_Stored data_.
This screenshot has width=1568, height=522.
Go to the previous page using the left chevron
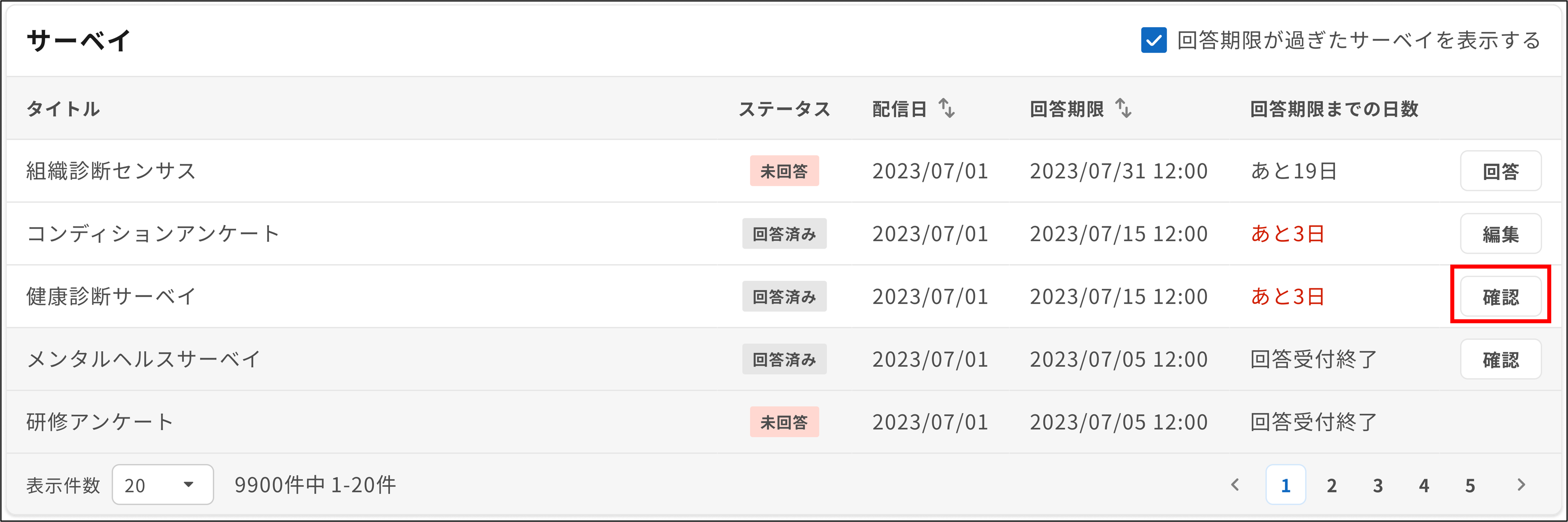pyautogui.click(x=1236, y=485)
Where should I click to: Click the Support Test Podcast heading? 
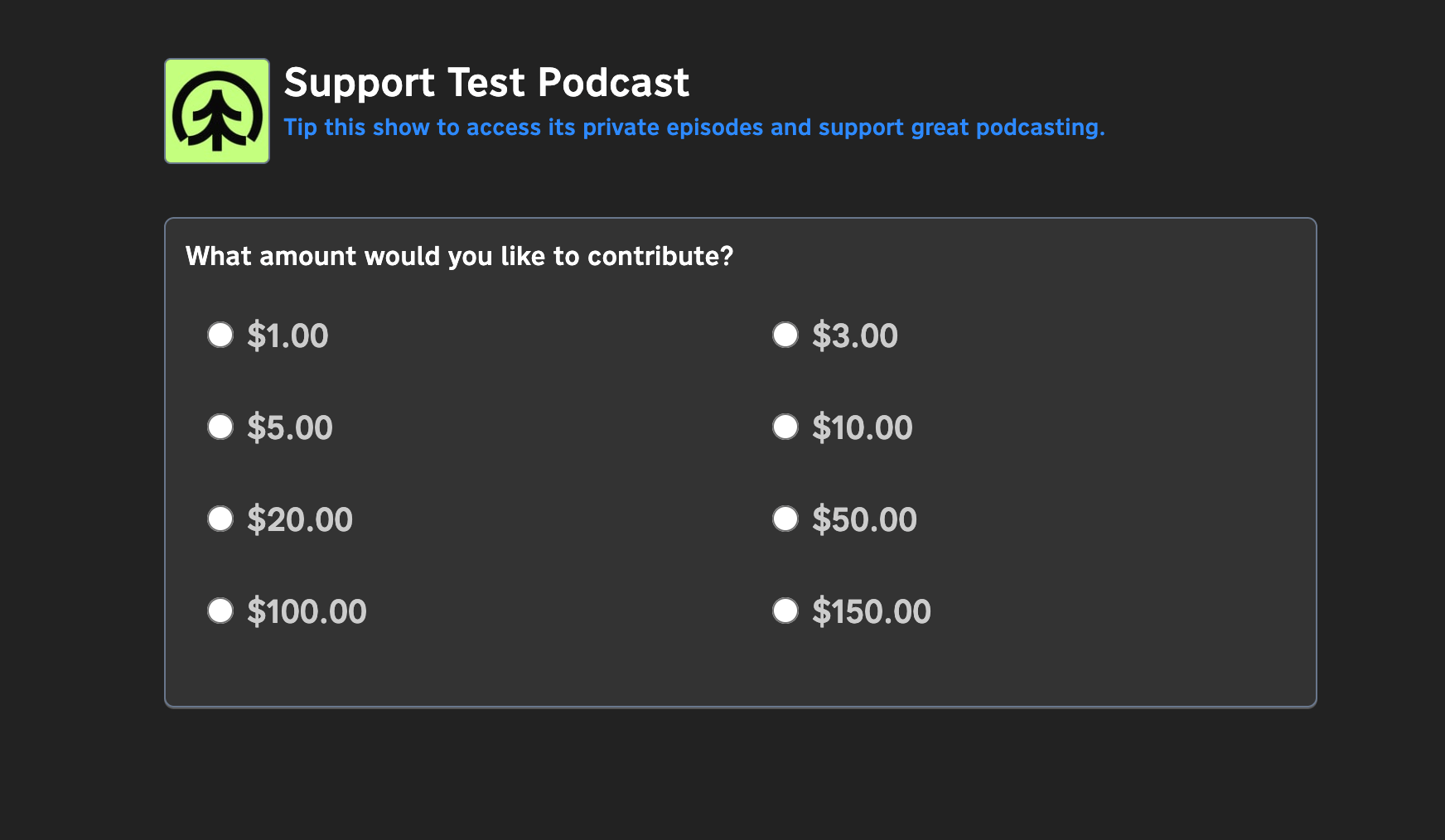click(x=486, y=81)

_Aim of the exercise_. Pictures aside, reproduce all of the material above without alteration.

_Written answer_.
This screenshot has width=1568, height=522.
Go to the previous page using the left chevron
pyautogui.click(x=1236, y=485)
Where should I click to: Click the Support Test Podcast heading? 
click(x=486, y=81)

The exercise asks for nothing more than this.